Ignoring every picture, transcribe the data in full as it stands.

=== Begin Enclosure ===

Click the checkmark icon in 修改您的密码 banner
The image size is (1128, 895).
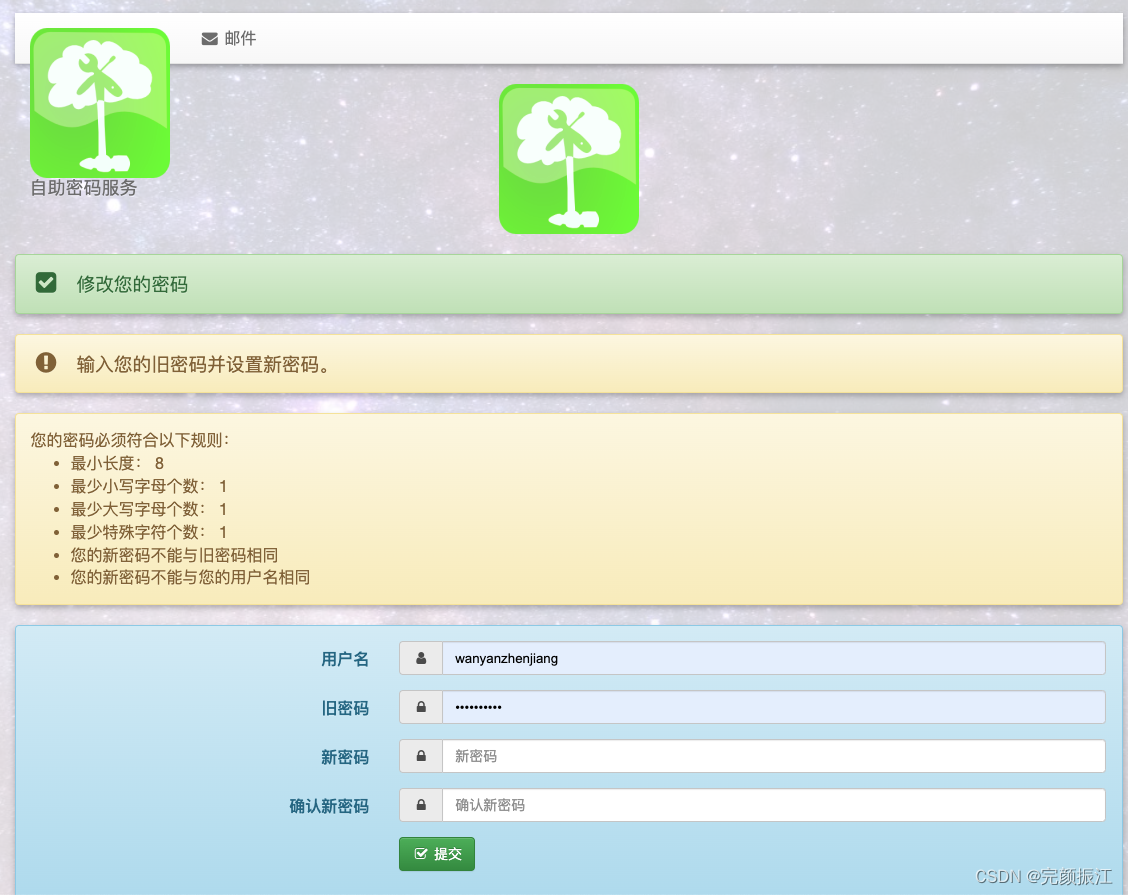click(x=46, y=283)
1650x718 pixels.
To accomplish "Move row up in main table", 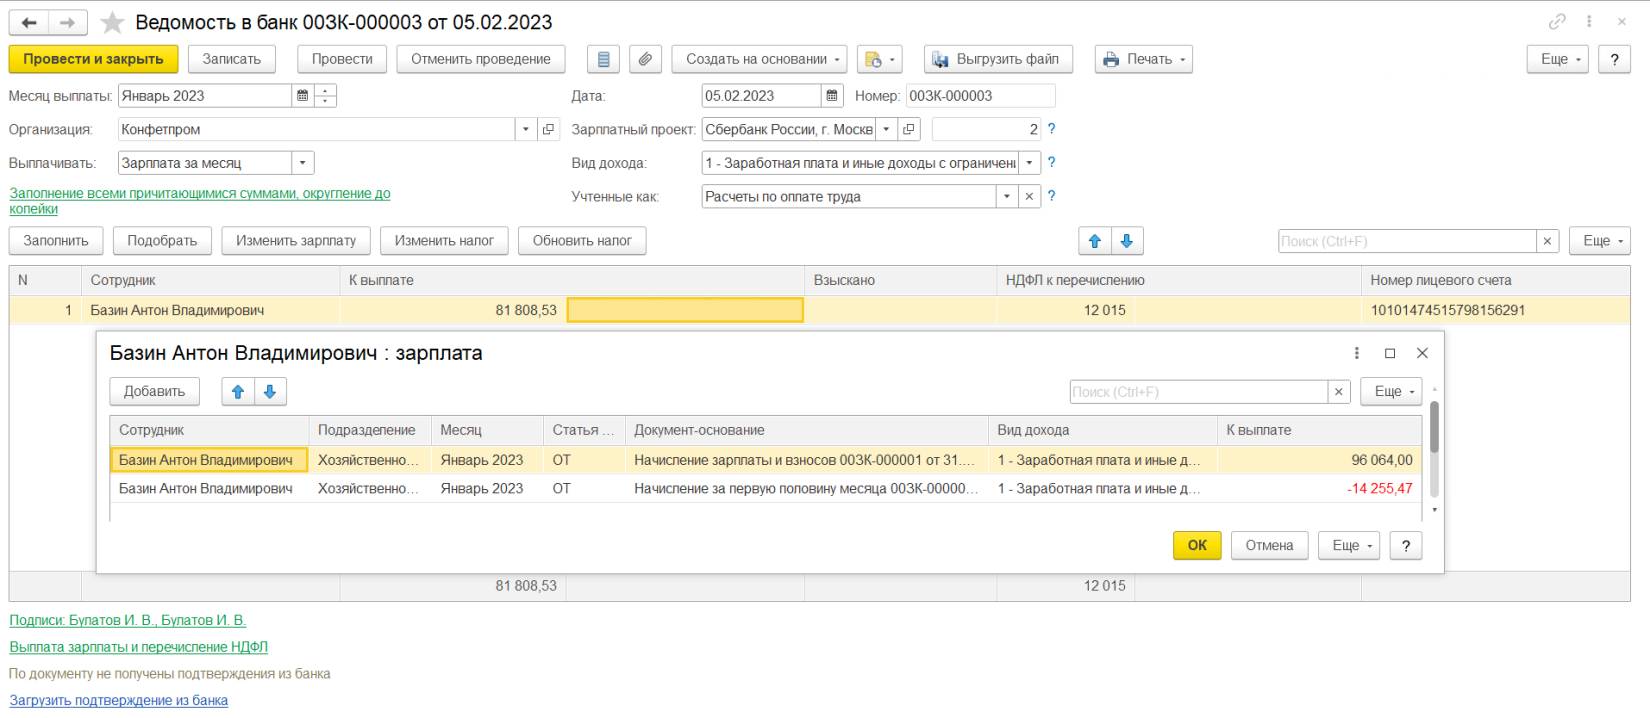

=== End Enclosure ===

**Problem solution**
Click the checkmark icon in 修改您的密码 banner
The image size is (1128, 895).
click(x=46, y=283)
1650x718 pixels.
To accomplish "Move row up in main table", 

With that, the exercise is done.